The Truth Behind the Five-Second Rule Revealed

Step away from the cookie.

Throughout our lives, we are dogged by a question that challenges our perceptions of time and space: Is it safe to eat food you’ve dropped if you pick it up quickly enough?

The good old five-second rule. It’s been the subject of household debates and innumerable science fair projects, with some claiming it’s real and others denouncing it as bunk. And now this famous rule of thumb is in the headlines again, with a new study putting it to a yet more rigorous test.

Why hasn’t science solved what seems like a simple question—or has it?

The new experiments, reported in the journal Applied and Environmental Microbiology, show that the five-second rule is really no rule at all. True, the longer food sat on a bacteria-coated surface, the more bacteria glommed onto it—but plenty of bacteria was picked up as soon as the tasty edibles hit the ground.

The bigger culprit here is not time but moisture. Wet food (watermelon in this case) picked up more bacteria than drier food, like bread or gummy candy. Carpeted surfaces transferred fewer bacteria to food than did tile or stainless steel, since it soaked up the bacterial solution the scientists applied. (But no, the scientists say, that doesn’t mean you should trade in your dishware for throw rugs.)

All of that is pretty intuitive, so why did we need a fancy experiment with more than 2,500 measurements of bacterial transfer rates?

Well, for starters, a lot of other folks are getting it wrong, says food scientist Donald Shaffner of Rutgers University, who conducted the study with his student Robyn Miranda. Amateur scientific studies and televised “investigations” have confused the issue by relying on experiments that don’t pass scientific muster.

In fact, to date there has been only one other rigorous inquiry into the five-second rule: a peer-reviewed study by Paul Dawson, a food scientist at Clemson University, in 2007. Dawson and colleagues likewise reported that food can pick up bacteria immediately on contact with a surface—but that study focused more on how long bacteria could survive on surfaces to contaminate food. Shaffner’s team decided to test a more robust variety of food under more diverse conditions.

So, if science has debunked the five-second rule, does that mean it’s unsafe to eat food that has hit the floor? That depends on the surface and what kind of bacteria you might pick up. “If you’re in a hospital and you drop something, you probably don’t want to eat it,” Dawson says. Likewise, you certainly wouldn’t want to pick up Salmonella from a kitchen floor covered in chicken juice.

But in most cases, eating a cookie that has picked up a little dust and floor bacteria is not likely to harm someone with a healthy immune system. “Ninety-nine percent of the time, it’s probably safe,” he says. Practicing good sanitation by keeping floors and surfaces clean is the most important lesson in all of this.

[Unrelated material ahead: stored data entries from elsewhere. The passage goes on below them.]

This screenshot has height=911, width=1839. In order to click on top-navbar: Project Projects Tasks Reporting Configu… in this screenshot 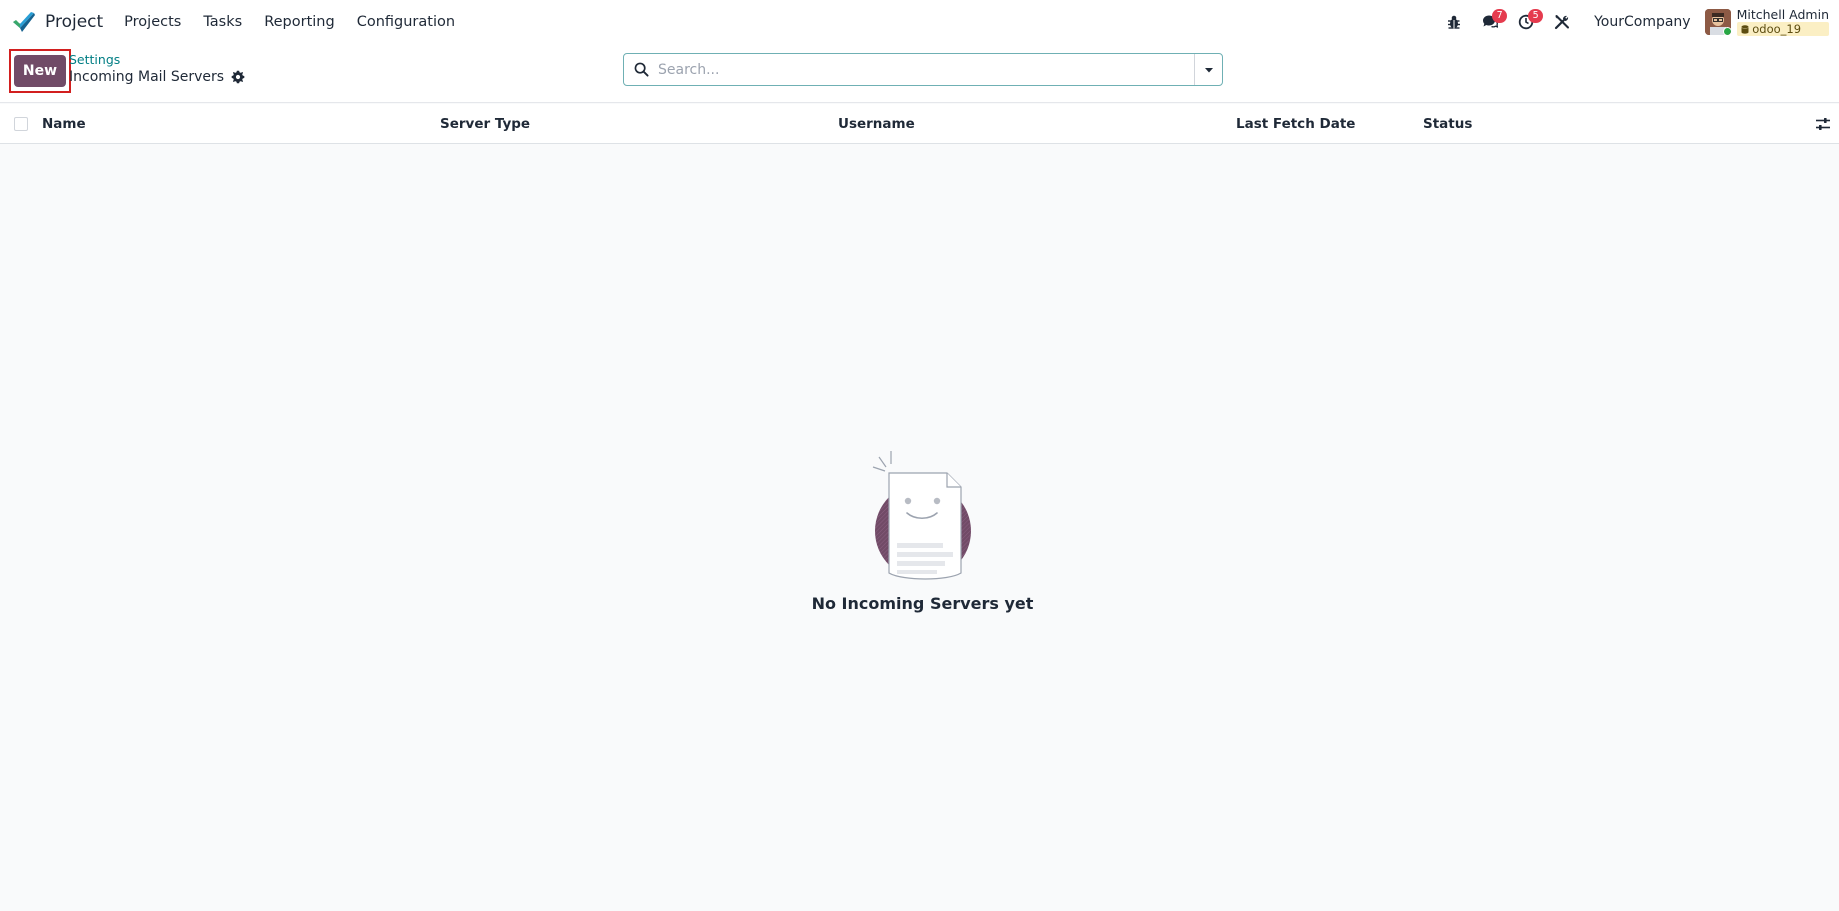, I will do `click(920, 22)`.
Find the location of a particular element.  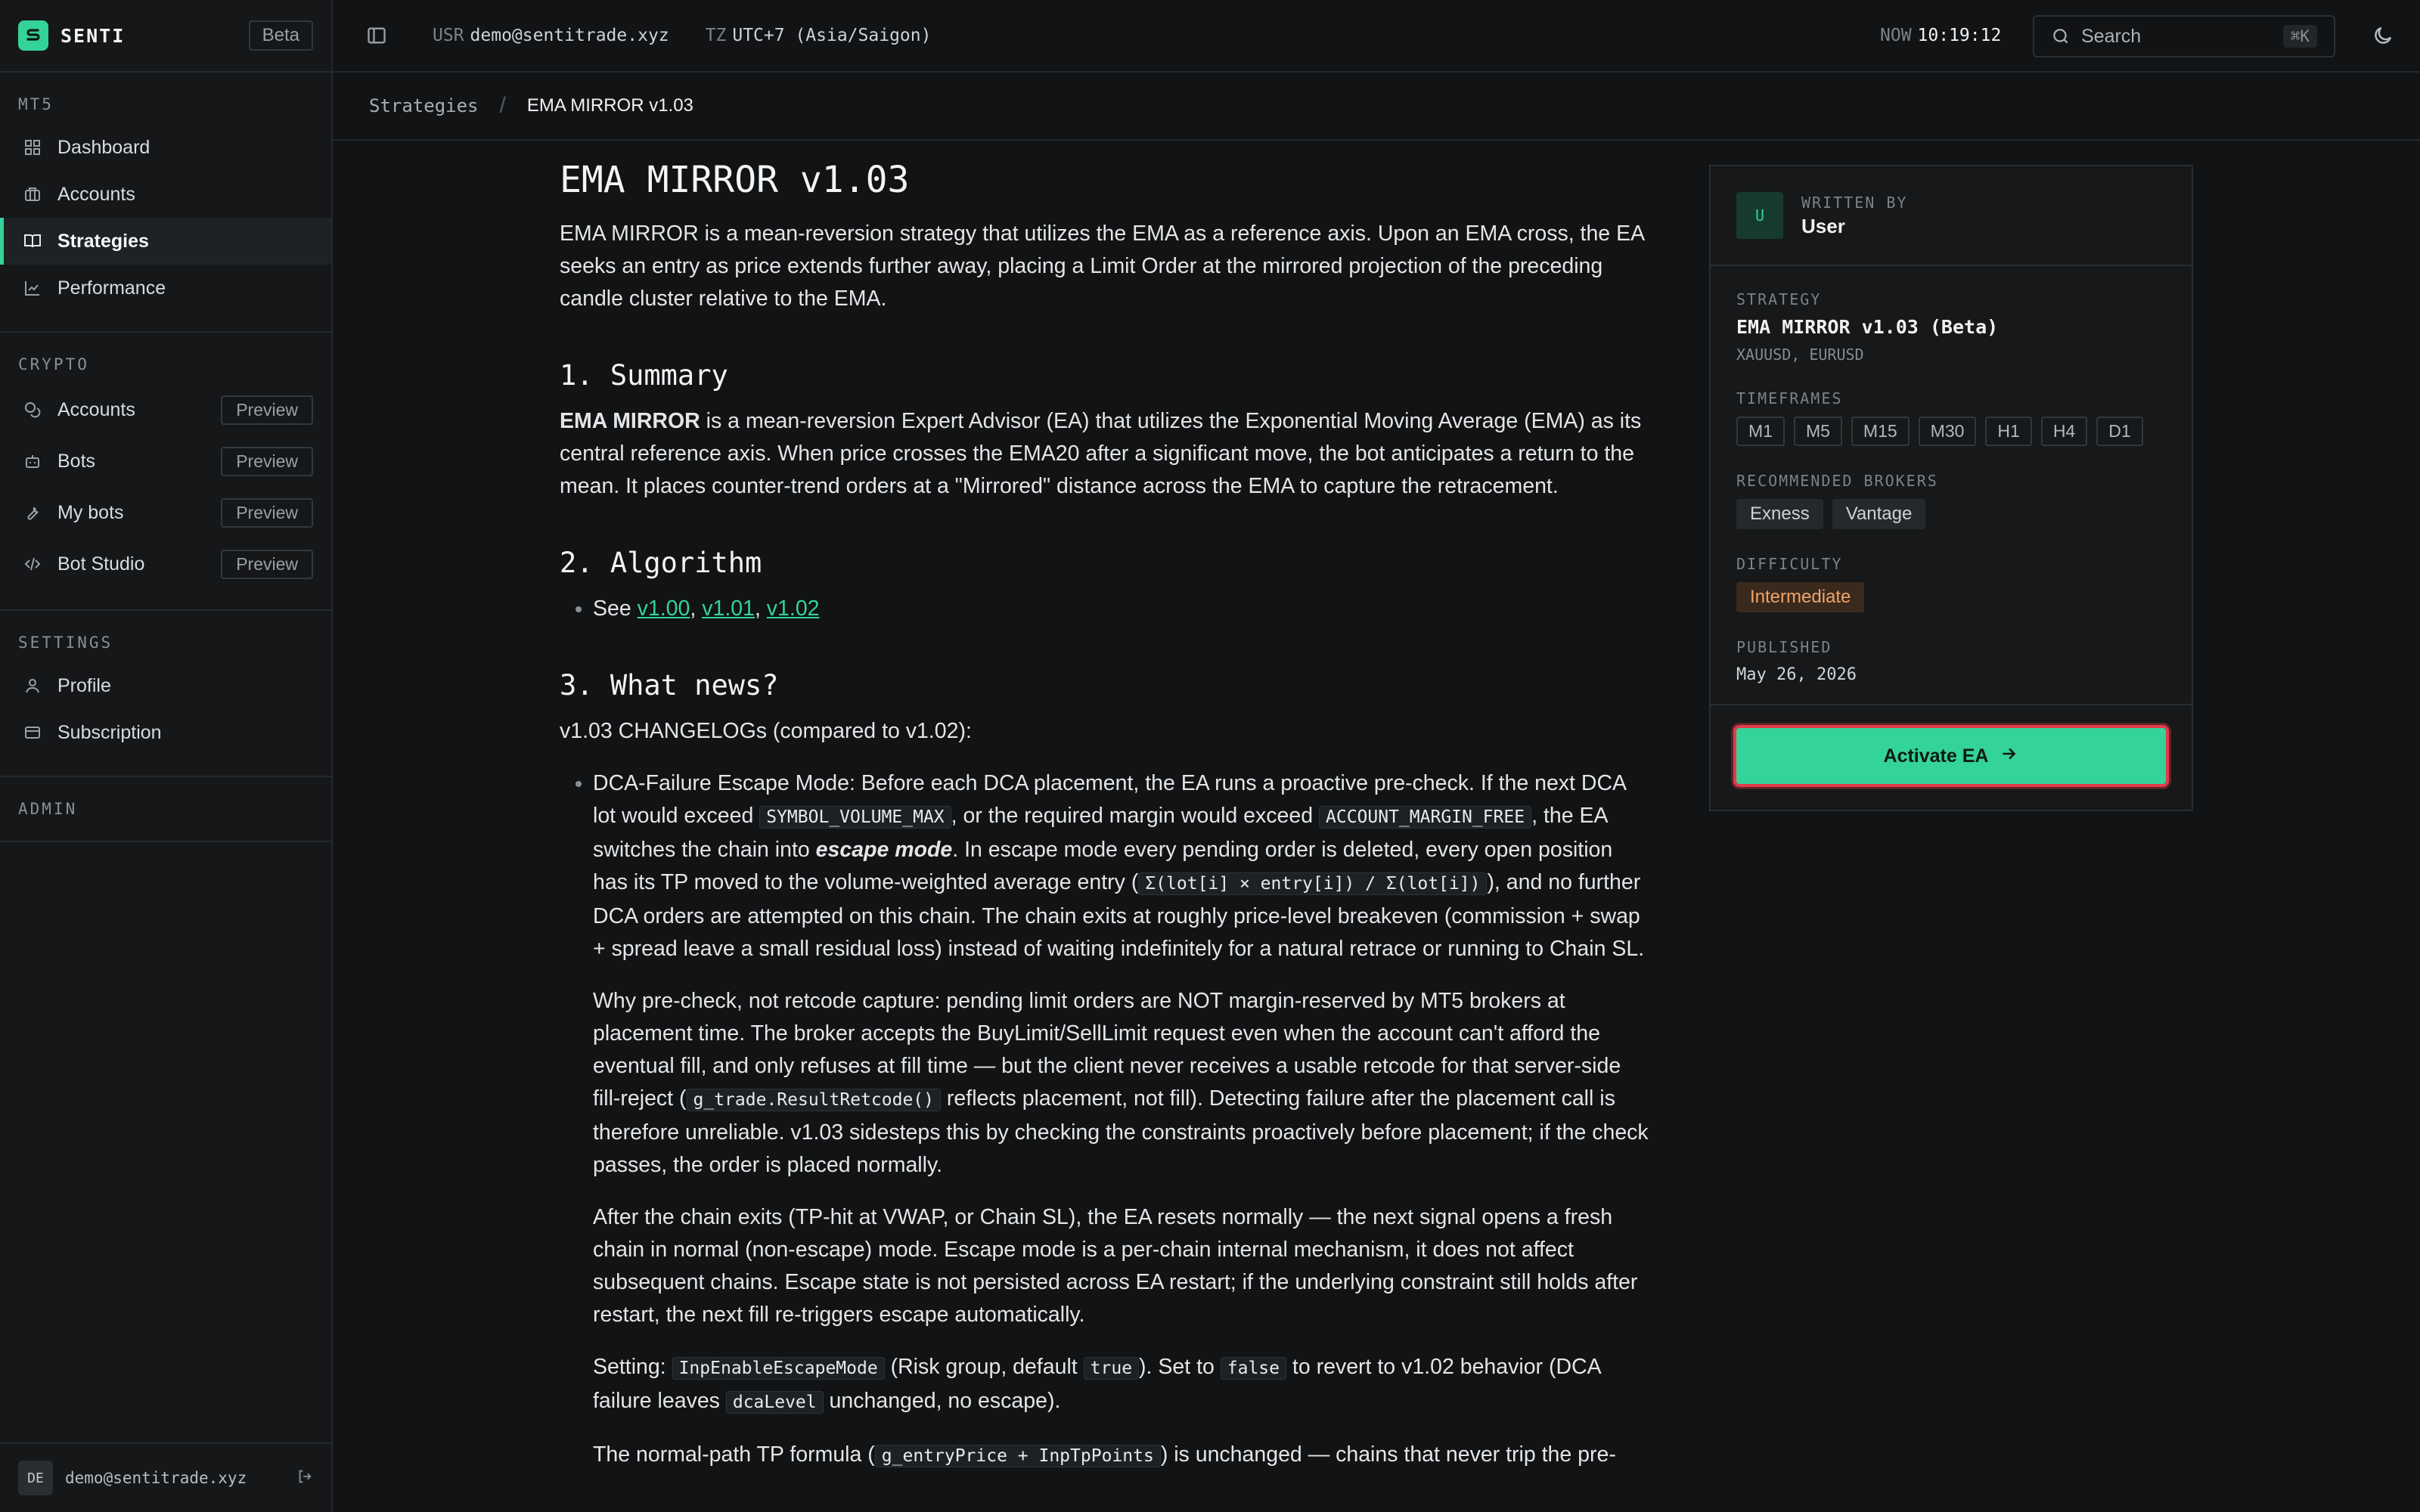

timeframe-chip: M1 is located at coordinates (1760, 432).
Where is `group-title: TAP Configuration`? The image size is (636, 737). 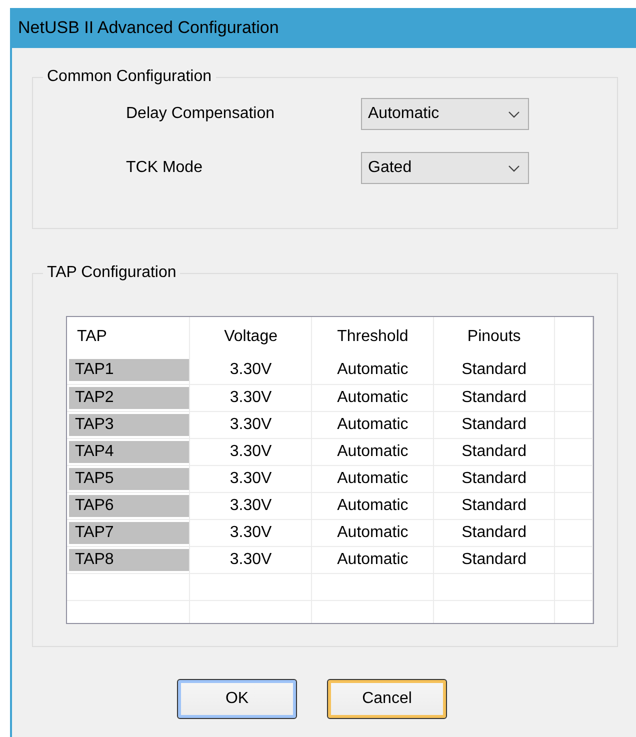 group-title: TAP Configuration is located at coordinates (112, 273).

Still, the five-second rule will likely endure. “People really want this to be true,” Shaffner says. “Everybody does this; we all eat food off the floor.”

Perhaps the value of the five-second rule (or the three-second rule, if you’re more uptight) lies more in psychology than microbiology. If nothing else, having a rule provides a socially acceptable excuse for our unsavory behavior. Just holler "Five-second rule!" before picking a cookie off the floor and popping it into your mouth, and everyone can have a good laugh. It’s a bit like calling shotgun before elbowing your way into the front passenger seat.

And that leaves us with another way to decide whether to eat that jelly bean you dropped: Just see if anyone’s looking.